**Problems:**
**A.** Summarize the birthday thread in two sentences.
**B.** Render the sentence "Have a good one brother." from the birthday thread in Spanish.
**C.** Supply the next part of the birthday thread for Blueridge Believer, picking up where it stops.

# Article start

# Happy Birthday Blueridge Believer



## Semper Fidelis (Jun 18, 2009)

1 member is celebrating a birthday on 06-18-2009:

-Blueridge Believer (born in 1959, Age: 50)


Happy Birthday!


----------



## Michael Doyle (Jun 18, 2009)

Happy Birthday James


----------



## tdowns (Jun 18, 2009)

*Happy Birthday!*

to you...Happy Birthday!


----------



## Berean (Jun 18, 2009)

*Happy Birthday!*


----------



## nicnap (Jun 18, 2009)

Happy Birthday!


----------



## ww (Jun 18, 2009)

Happy Birthday James!


----------



## Idelette (Jun 18, 2009)

Happy Birthday!!!!


----------



## AThornquist (Jun 18, 2009)

Happy Birthday _TO YOU!_


----------



## ExGentibus (Jun 18, 2009)




----------



## PresbyDane (Jun 18, 2009)

Happy Birthday !!!


----------



## OPC'n (Jun 18, 2009)

Happy birthday!


----------



## KMK (Jun 18, 2009)

Congrats!


----------



## Blue Tick (Jun 18, 2009)

Happy Birthday James!!!


----------



## christiana (Jun 18, 2009)

Many birthday blessings! God is good!!


----------



## MrMerlin777 (Jun 18, 2009)

Happy birthday James.

Have a good one brother.


----------



## Hadassah (Jun 18, 2009)

# Article end
# Data segment start

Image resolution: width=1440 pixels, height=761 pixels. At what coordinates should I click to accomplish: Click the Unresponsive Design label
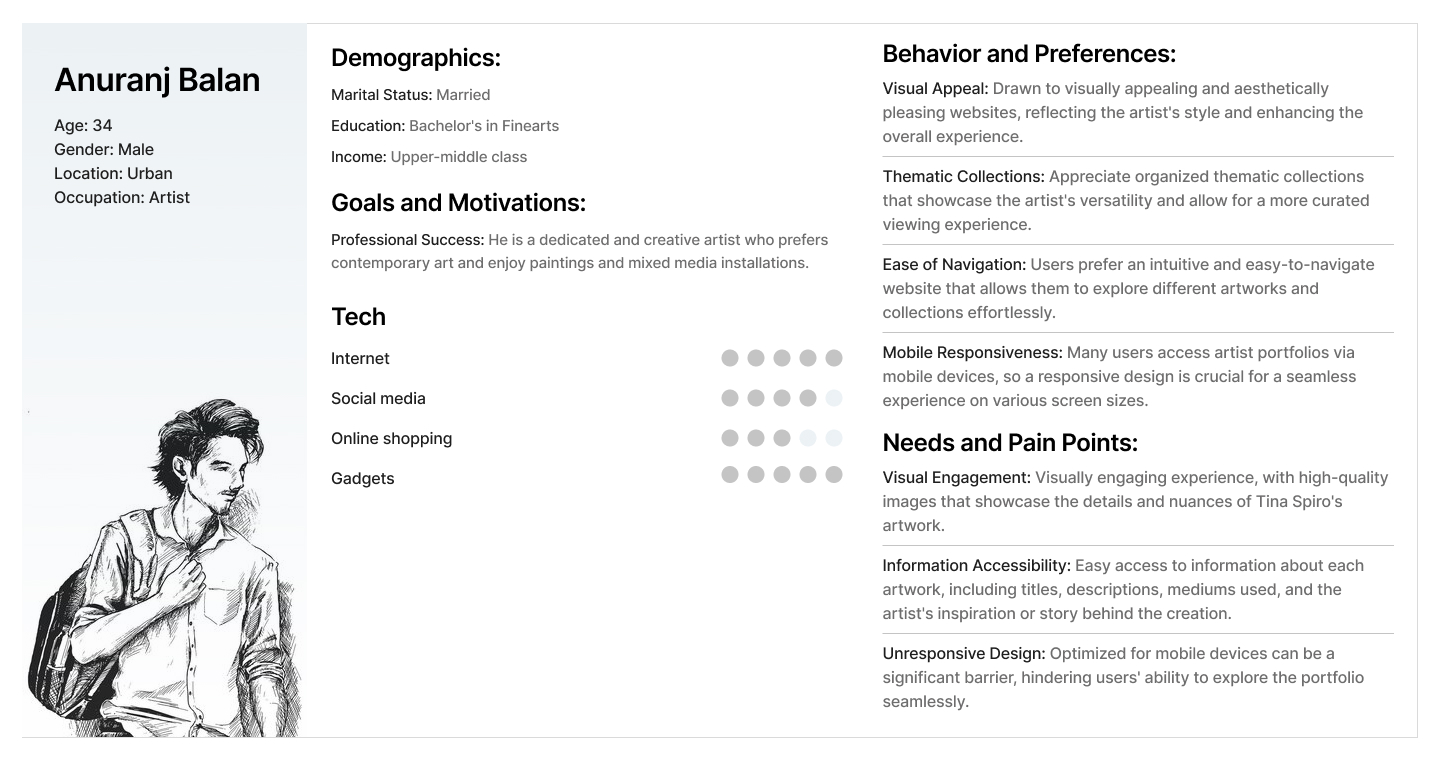964,654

# Data segment end

**Answers provided:**
**A.** A forum post dated June 18, 2009, announces that one member, Blueridge Believer, born in 1959, is celebrating a 50th birthday that day. A long line of members reply with short birthday greetings, several addressed to James, and one adds "Many birthday blessings! God is good!!"

**B.** Que lo pases bien, hermano.

**C.**
Happy birthday


----------



## DMcFadden (Jun 18, 2009)

Haaapy birrrthday to yooooou (said in a Bob Dylan accent).


----------



## Blueridge Believer (Jun 18, 2009)

I'm old and in the way now children.


----------



## Curt (Jun 18, 2009)

Dude, at your age you should be putting on the parka and getting ready to be put on the glacier.


----------



## Piano Hero (Jun 18, 2009)

Happy birthday!!


----------



## Southern Presbyterian (Jun 18, 2009)

Many happy returns of the day, Brother!


----------



## Brian Withnell (Jun 18, 2009)

Yet another year here instead of in glory. Congratulations! (BTW, long life and many years are a blessing from the Lord! Even though it sounds strange, it is a blessing to live long.)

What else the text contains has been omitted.